### Data for the task
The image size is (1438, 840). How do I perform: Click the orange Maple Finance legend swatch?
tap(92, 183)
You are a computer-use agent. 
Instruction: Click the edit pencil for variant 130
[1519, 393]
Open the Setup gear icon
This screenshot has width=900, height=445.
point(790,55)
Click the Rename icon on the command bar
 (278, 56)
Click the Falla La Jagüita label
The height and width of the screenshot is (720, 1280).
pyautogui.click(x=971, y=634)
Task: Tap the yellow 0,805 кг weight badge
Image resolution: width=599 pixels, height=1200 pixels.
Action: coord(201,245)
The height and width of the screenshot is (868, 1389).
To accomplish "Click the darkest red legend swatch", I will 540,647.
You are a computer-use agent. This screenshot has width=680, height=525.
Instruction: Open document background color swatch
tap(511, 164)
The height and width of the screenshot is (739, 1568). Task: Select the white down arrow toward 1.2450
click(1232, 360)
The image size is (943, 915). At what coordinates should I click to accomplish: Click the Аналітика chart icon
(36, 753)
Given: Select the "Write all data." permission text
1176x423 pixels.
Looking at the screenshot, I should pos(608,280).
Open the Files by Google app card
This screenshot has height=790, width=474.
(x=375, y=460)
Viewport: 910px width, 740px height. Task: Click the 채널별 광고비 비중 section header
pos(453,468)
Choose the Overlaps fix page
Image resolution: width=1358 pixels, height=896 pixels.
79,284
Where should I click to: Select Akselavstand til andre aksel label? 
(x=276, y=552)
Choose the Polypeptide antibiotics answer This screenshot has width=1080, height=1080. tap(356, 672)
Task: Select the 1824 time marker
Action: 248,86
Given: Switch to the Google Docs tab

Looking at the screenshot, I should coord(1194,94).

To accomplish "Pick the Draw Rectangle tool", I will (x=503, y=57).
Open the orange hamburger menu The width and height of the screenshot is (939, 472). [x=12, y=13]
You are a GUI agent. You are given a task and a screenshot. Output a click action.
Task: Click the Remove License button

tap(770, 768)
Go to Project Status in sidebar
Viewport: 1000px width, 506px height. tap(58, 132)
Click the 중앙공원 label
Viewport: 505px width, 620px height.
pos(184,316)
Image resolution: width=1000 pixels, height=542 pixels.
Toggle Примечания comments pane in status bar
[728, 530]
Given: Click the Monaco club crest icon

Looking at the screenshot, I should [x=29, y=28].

### Problem description
Print exactly the lines above from the one with "Given: Switch to the Google Docs tab" to the one with "Open the orange", including both.

### Answer space
Given: Switch to the Google Docs tab

Looking at the screenshot, I should coord(1194,94).

To accomplish "Pick the Draw Rectangle tool", I will (x=503, y=57).
Open the orange hamburger menu The width and height of the screenshot is (939, 472). [x=12, y=13]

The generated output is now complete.